Todo a Jesús por María; todo a María para Jesús

Para resaltar, de una manera tangible y visual, el acontecimiento de la canonización de san Marcelino Champagnat, ocurrida el 18 de abril de 1999, los Hermanos Maristas de Quebec decidieron confiar al Padre Sylvain Lalande, iconógrafo, la realización de dos grandes frescos en el coro de la capilla de Château-Richer, cerca de Quebec. Cuatro meses le ha llevado al Padre Lalande realizar estos dos frescos de estilo bizantino.
El fresco del lado izquierdo del coro de la capilla representa a san Marcelino Champagnat. Su testimonio se apoya en la roca inquebrantable de la fe en Jesucristo, roca sobre la cual se sostiene. He aquí el Señor al que él ha procurado conocer, amar y servir en los niños, en los jóvenes, a través de la enseñanza de la catequesis. Son estos niños ? como enviados y ángeles de Dios – que lo acercan al Espíritu de Jesús. Portan en sus manos las violetas que simbolizan las tres virtudes maristas de humildad, sencillez y modestia.
El fresco de la derecha reproduce la ascensión espiritual sobre un fondo de montaña cristalina que representa la escala del cielo. Encontramos allí a un grupo de personajes santos de la familia espiritual de los Hermanos Maristas: por encima del grupo, el Venerable Hermano Francisco, impulsando el fervor de todos con esta evocación inscrita sobre un pergamino: Todo a Jesús por María; todo a María para Jesús.

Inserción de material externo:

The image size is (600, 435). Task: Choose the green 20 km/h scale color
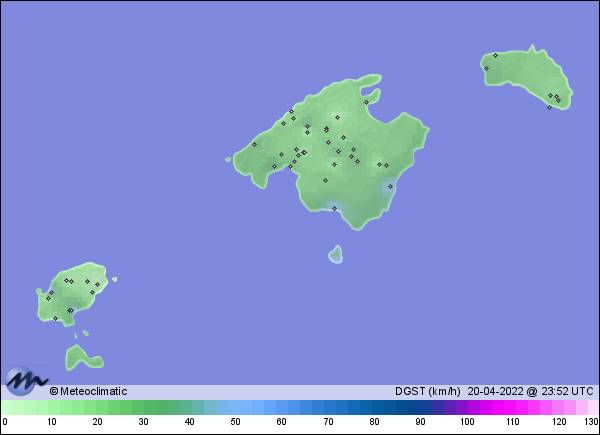97,407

A través de este grupo de Hermanos Maristas entre los que hay varias figuras que aparecen ocultas, se recuerda a todos aquellos que, de una manera más oculta y escondida, contribuyeron también al progreso, florecimiento y renovación del Instituto; también vemos emerger figuras más conocidas: el Padre Colin y los Hermanos mártires que rodean al Hermano Benito Arbués, Superior General en el momento de la canonización.